The detection employs an enzyme-linked antibody approach. The enzyme, for example, horse radish peroxidase (HRP), can be directly conjugated to the detecting antibody; however, it is more convenient to use an enzyme-conjugated second antibody. In this setting a primary antibody specifically recognizing the bound protein is used as the detecting antibody, and excess antibody is removed by washes. Subsequently an enzyme-conjugated second antibody recognizing the detecting primary antibody is added for another step of incubation followed by washes to remove excess second antibody. Finally, a substrate development reaction is conducted and quantified using a microplate reader. The amount of the bound enzyme-linked second antibody is in direct proportion to the amount of bound primary detecting antibody that is determined by the amount of the soluble partner protein remaining bound to the immobilized protein. As the result of this direct relationship between the bound protein and enzyme-linked secondary antibody, the intensity of the color or fluorescence product produced from the substrate reaction is quantitatively dependent on the amount of the soluble protein remaining bound to the immobilized protein. By plotting the microplate readings against the concentration of the free protein used in the equilibrium binding step, the association AND disassociation features can be compared between two or more variants of the proteins studied.
4. Experimental Procedure
As outlined above, Figure 1(a) shows the basic design of the solid-phase protein-protein binding assay consisting of a binary protein-binding experiment. The design of the binary binding experiment investigates the binding characteristics between two proteins, one of which is immobilized in the wells of microplate and allowed to incubate with the binding partner protein in solution. A thorough understanding of this basic experimental setting will provide the foundation for understanding more sophisticated designs derived from it. For this reason we will first present the binary binding assay protocol and then the application of this methodology to other designs.

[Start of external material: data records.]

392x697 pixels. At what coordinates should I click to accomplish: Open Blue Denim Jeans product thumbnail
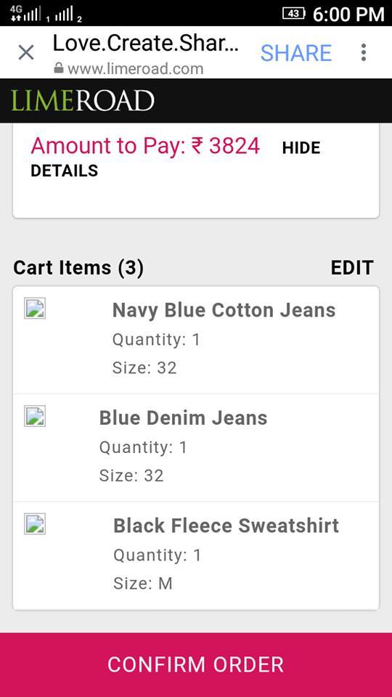coord(35,416)
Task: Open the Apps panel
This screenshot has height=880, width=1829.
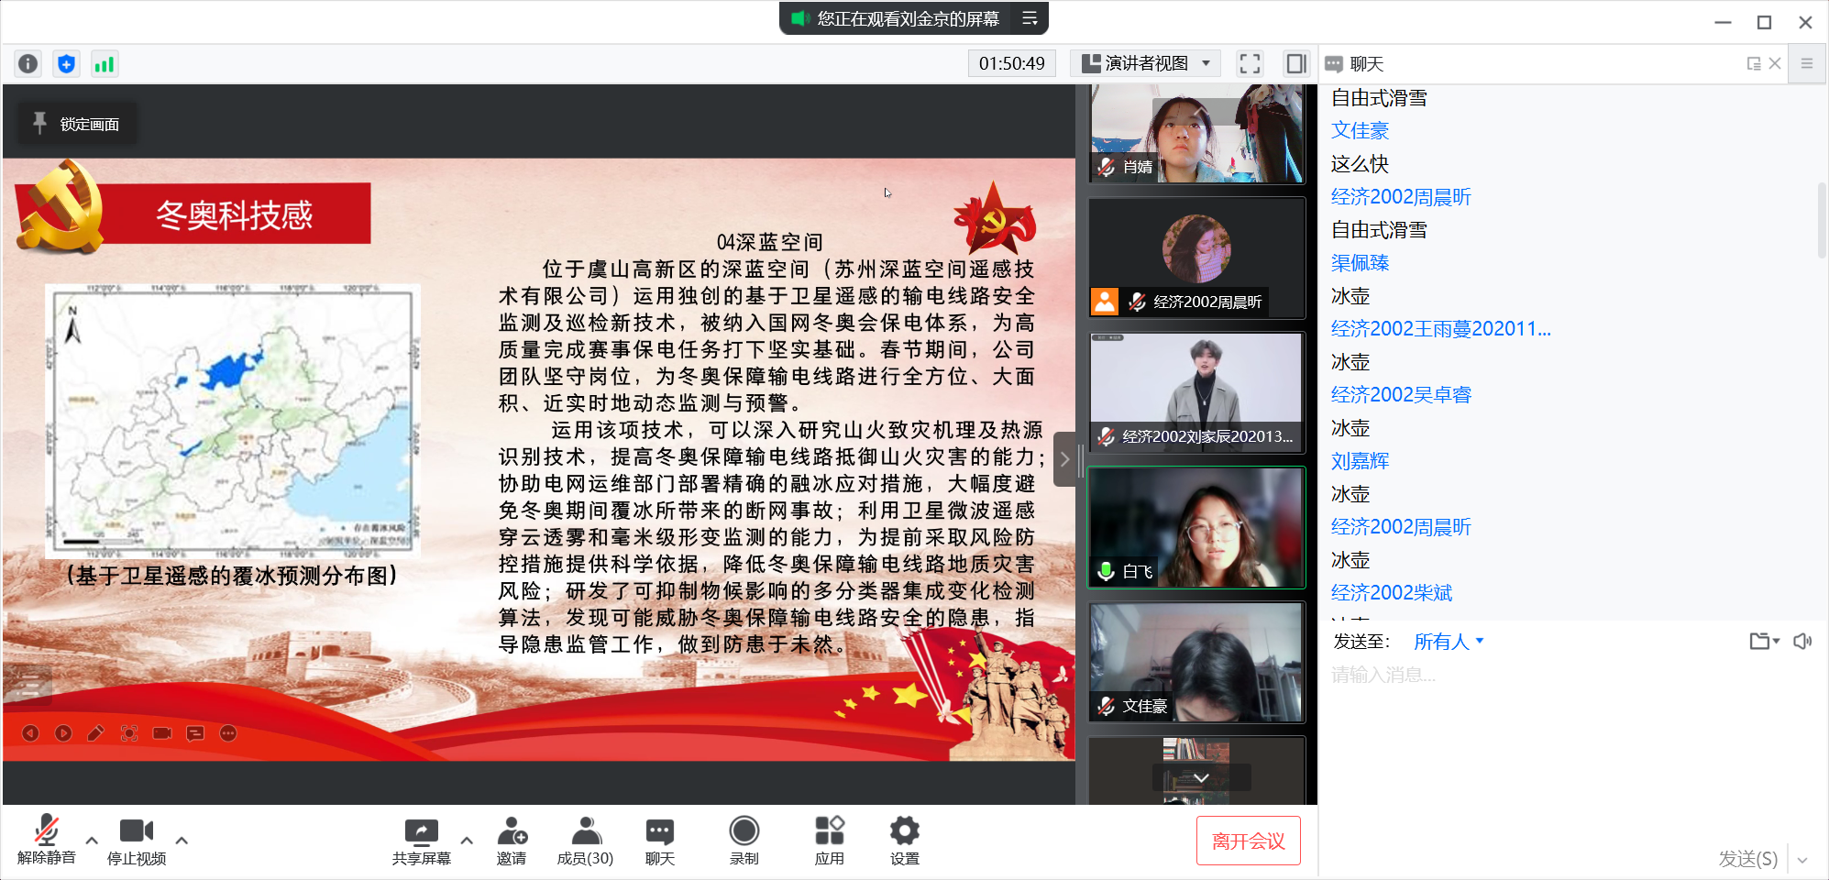Action: tap(829, 841)
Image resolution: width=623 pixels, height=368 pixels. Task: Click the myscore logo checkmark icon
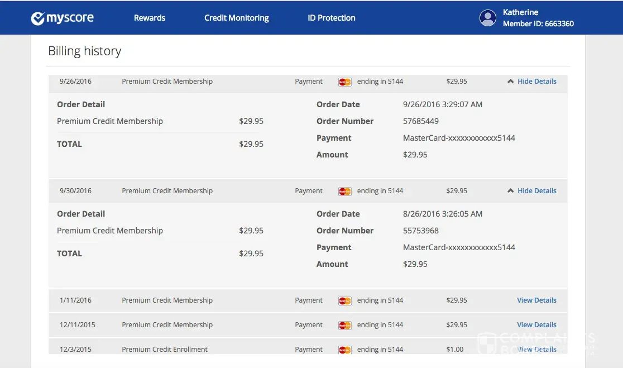[x=37, y=18]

As routinely employed in our laboratories, the binary protein-binding experiment consists of coating the immobilized protein through noncovalent absorption, binding of the partner protein, and indirect ELISA detection of the protein binding. This section will describe the detailed protocol to conduct the binary binding assay similar to that described in our previous publications [2, 9, 15].
4.1. Specific Materials
96-well polystyrene microtitering plates.
Multichannel pipette in the 100–200 μL range.
Squishing wash bottle. A standard 500 mL laboratory wash bottle that can be used to provide a consistent stream of wash buffer from a spout to fill the wells of the assay plate.
Buffer A (Buf A; 100 mM KCl, 3 mM MgCl2, and 10 mM PIPES, pH 7.0) can be made as a 5x stock, stable at room temperature. This buffer is used for the study of myofilament proteins. It should be modified according to the proteins to be studied. Neutral or alkaline pH is required for proper coating of the immobilized protein to the plate. A concentration of 3–6 M urea can be included for the coating of less soluble proteins. Neutral pH should be used for the urea-coating buffer to avoid carbamylation of the protein. Most proteins will refold well following immobilization during the blocking step after urea is removed.
Buffer T (Buf T; buffer A + 0.1% Tween-20).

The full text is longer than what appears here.